Stealing represents a character defect – if the thief is an adult. The mere fact that a person is not affected by the pain he inflicts upon another person is in and of itself an indication of a flawed, even perverted, personality. When the thief is a young child, it is usually an indication of a lack of ethical values which were not inculcated in him by a responsible mentor. We will soon discern exactly who the responsible mentor is. While I often include a story only for the purpose of buttressing the lesson which the dvar Torah teaches, in this instance, the story is so compelling and the lesson so powerful, that I take the liberty of quoting it without an accompanying dvar Torah.

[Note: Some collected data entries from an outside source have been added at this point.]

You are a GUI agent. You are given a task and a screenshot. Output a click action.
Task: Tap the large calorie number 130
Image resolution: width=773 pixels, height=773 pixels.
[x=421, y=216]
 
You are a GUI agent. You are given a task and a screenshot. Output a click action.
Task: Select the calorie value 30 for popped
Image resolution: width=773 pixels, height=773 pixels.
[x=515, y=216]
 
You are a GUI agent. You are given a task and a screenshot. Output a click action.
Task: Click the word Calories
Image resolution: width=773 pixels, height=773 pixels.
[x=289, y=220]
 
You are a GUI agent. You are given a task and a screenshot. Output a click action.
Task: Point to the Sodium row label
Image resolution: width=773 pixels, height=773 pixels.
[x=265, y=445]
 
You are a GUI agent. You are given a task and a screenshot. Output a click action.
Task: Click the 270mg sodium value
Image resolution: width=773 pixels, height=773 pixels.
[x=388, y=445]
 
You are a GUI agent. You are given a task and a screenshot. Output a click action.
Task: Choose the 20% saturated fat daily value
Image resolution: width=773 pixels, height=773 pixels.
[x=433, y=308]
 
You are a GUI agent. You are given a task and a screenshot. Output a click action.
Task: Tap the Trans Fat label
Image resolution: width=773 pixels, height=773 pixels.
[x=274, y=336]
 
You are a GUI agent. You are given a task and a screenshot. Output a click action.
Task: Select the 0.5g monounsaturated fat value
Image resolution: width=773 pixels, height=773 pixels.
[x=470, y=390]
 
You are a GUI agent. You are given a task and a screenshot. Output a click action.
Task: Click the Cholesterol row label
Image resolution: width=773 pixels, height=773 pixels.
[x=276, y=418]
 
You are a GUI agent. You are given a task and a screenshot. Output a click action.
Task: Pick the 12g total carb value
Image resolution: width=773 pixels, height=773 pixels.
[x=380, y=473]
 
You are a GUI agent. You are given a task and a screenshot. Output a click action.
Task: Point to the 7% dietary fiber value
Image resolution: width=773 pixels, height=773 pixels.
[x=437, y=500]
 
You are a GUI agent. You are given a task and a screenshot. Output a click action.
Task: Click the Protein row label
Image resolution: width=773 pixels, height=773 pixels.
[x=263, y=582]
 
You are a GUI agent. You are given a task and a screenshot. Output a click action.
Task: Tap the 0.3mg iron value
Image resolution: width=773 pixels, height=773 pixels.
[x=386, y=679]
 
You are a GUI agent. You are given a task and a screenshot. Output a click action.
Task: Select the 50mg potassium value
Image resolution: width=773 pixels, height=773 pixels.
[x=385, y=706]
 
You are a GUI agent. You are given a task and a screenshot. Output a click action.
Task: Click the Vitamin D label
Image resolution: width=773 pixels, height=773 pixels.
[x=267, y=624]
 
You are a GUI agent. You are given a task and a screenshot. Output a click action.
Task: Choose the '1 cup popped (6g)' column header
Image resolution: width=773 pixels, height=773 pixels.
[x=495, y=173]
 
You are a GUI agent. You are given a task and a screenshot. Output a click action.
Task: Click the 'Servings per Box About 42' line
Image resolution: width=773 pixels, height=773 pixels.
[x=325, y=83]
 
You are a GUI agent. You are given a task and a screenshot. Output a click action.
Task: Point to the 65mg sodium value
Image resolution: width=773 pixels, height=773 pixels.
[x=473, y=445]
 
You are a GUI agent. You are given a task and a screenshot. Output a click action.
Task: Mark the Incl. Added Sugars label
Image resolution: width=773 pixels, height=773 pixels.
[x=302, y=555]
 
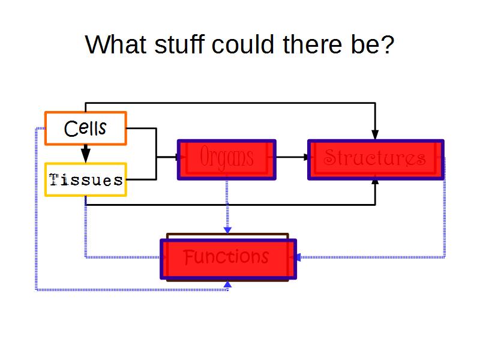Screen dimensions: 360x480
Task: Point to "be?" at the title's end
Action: [371, 45]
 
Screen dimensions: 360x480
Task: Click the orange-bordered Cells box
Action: [85, 128]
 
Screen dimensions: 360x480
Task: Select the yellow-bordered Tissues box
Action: [85, 179]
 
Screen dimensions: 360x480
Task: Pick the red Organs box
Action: [227, 160]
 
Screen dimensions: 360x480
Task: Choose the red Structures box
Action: [376, 160]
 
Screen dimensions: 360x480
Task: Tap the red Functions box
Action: [228, 259]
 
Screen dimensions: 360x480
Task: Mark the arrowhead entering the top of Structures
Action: [376, 134]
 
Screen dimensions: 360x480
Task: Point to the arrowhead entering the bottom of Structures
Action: [376, 181]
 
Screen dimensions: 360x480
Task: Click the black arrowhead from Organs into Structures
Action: [307, 157]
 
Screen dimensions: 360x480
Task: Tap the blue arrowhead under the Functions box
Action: [227, 284]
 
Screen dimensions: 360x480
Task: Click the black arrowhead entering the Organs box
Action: [176, 157]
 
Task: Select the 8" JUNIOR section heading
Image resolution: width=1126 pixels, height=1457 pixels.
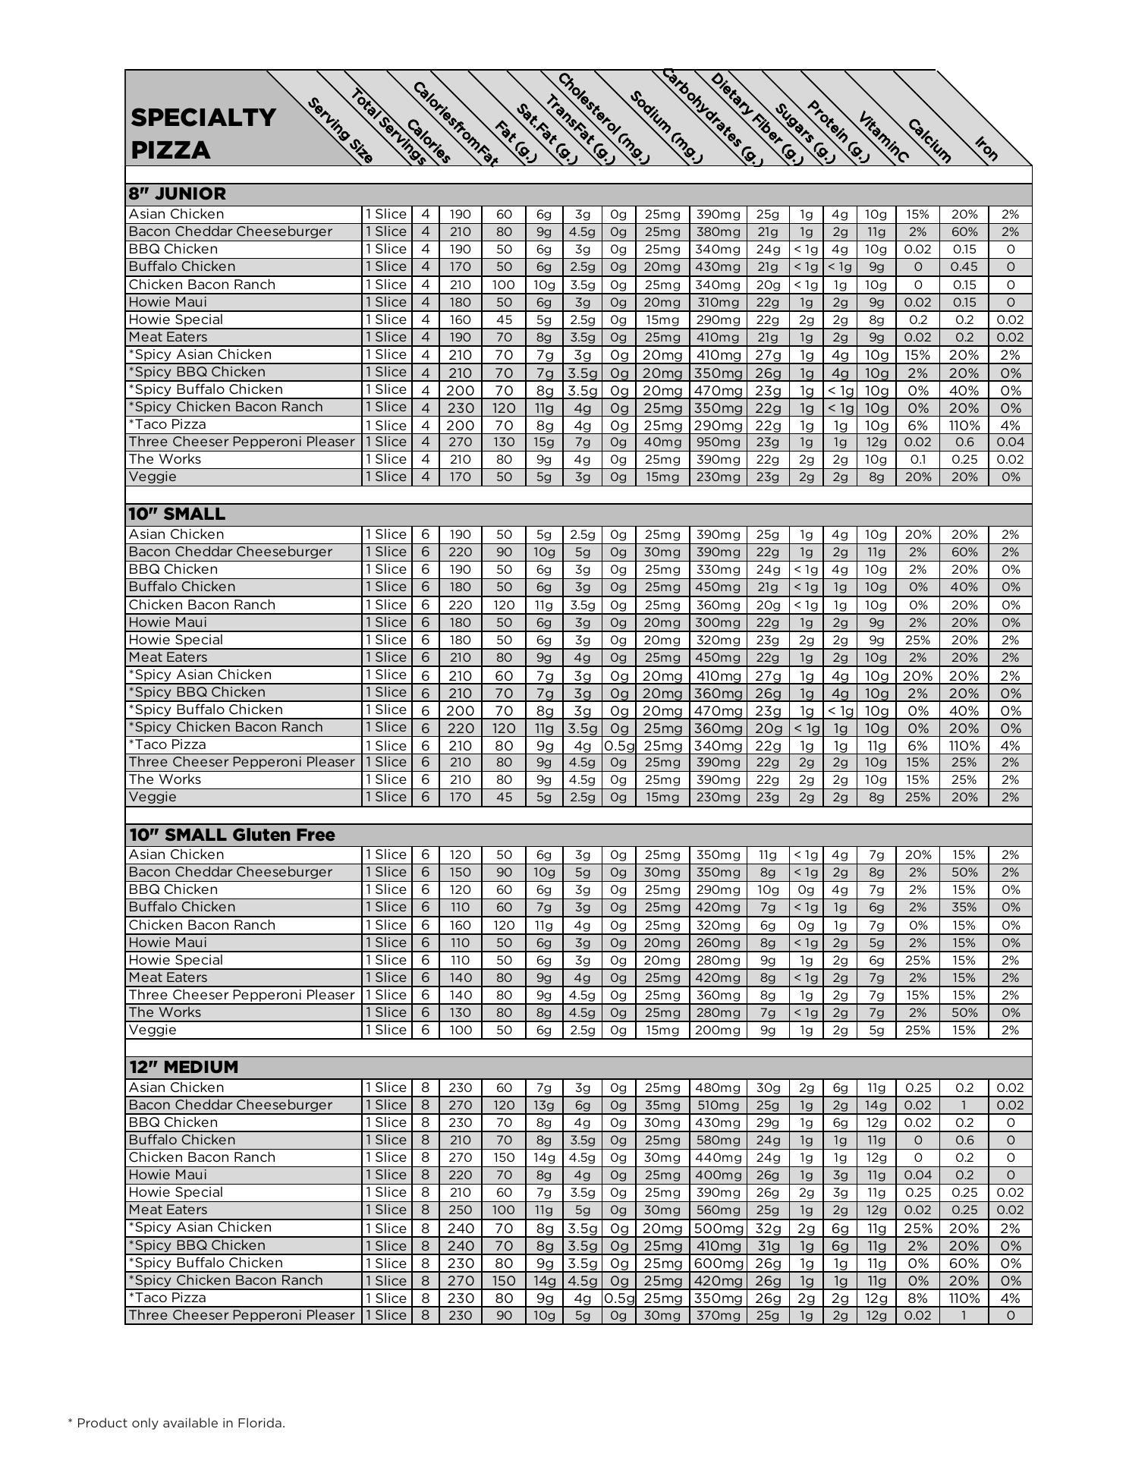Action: [x=178, y=194]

The story is quoted by Horav Shlomo Levinstein, Shlita, in the name of Horav Yitzchak Zilberstein, Shlita. Horav Avraham Pam, zl, venerable Rosh Yeshivah of Torah Vodaas, was asked to be mesader kedushin, perform the marriage ceremony, for a young man. (The story does not mention if the chassan, groom, was a student of Rav Pam.) Shortly before the chupah, the chassan broke down in bitter weeping. Rav Pam asked everyone to leave as he spoke softly to the young man. “Tell me, what is wrong?” the Rosh Yeshivah asked. “What provoked your sudden outburst of weeping?”

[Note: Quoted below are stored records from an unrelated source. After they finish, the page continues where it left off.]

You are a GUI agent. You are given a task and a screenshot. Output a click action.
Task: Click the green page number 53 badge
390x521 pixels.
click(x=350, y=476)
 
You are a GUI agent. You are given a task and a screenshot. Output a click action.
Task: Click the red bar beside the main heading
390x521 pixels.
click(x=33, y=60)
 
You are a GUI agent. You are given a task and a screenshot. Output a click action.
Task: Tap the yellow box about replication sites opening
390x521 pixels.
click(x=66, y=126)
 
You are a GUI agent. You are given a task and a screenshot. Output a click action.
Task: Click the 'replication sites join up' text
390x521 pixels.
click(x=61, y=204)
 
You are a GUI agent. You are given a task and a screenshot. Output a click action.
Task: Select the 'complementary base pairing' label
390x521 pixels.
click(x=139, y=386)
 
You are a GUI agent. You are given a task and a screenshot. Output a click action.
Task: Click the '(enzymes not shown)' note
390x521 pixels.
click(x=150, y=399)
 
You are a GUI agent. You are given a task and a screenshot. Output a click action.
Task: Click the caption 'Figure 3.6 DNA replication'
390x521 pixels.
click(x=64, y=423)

The chassan related the following heartrending story: “I was fourteen-years-old and studying in elementary school. One of the boys in the class had a trinket to which I helped myself. The victim of the theft was noticeably upset and complained to the rebbe. The rebbe immediately closed the door, not permitting anyone to leave, and then began to search everyone’s pockets. I was quick with my hands, and I placed the trinket in the jacket pocket of another student. A few minutes later, the rebbe discovered the lost trinket in the pocket of the “innocent” student and declared him to be the thief!

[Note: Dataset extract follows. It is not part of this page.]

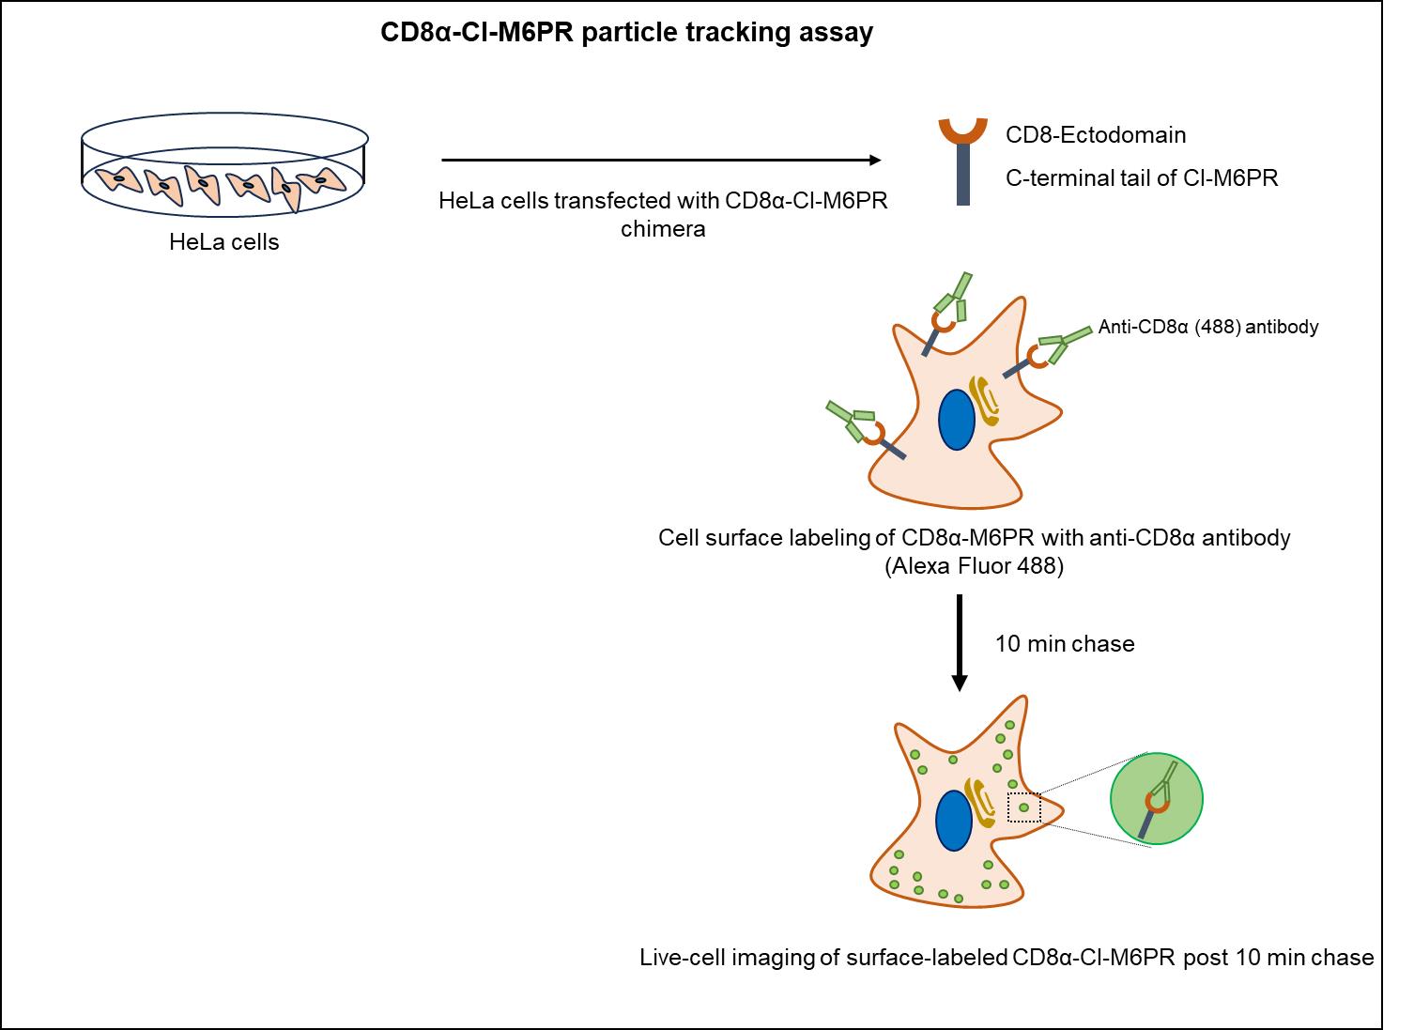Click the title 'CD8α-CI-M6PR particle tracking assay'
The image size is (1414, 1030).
[626, 32]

“The rebbe did not leave well enough alone by simply sitting down with the student and talking about his lamentable disregard for another person’s property; rather, he proclaimed that this student was a thief, mercilessly shamed him before the class, called his parents, and took him to the principal. The parents were devastated and terribly angry, refusing to believe their son’s claim of innocence. Sadly, the cards were stacked against the boy. No one believed his innocence. After all, the trinket had been discovered in his possession. The strong punishment which the boy received, coupled with the horrible humiliation that he experienced, catalyzed a downward spiral in his mitzvah observance. He was angry that no one believed him, disappointed by the behavior of frum, observant, people, who should have been serving as an example for others to emulate. Eventually, he left Yiddishkeit and now is about to marry out of the faith! All of this is my fault. How can I go to the chupah knowing that I am the cause of another Jew marrying a gentile?”
Rav Pam looked the chassan in the face, and — in his calm, soothing voice — said, “There is no doubt that you committed an act of theft, which is no simple matter. It is a maase chamur, egregious (sinful) act. You may not blame yourself, however, for the spiritual demise of your friend. The primary guilt lies squarely on the shoulders of his parents and rebbe for not believing him when he claimed innocence.”
Veritably, what kind of parent turns a deaf ear to a child’s plea of innocence? How can a person call himself a mechanech, educator, if he acts so heartlessly and does not attempt to ferret out the truth? When a child cries out, we should at least lend a compassionate ear and look for a reason to believe him. Otherwise, we are not worthy of the lofty title of parent or rebbe!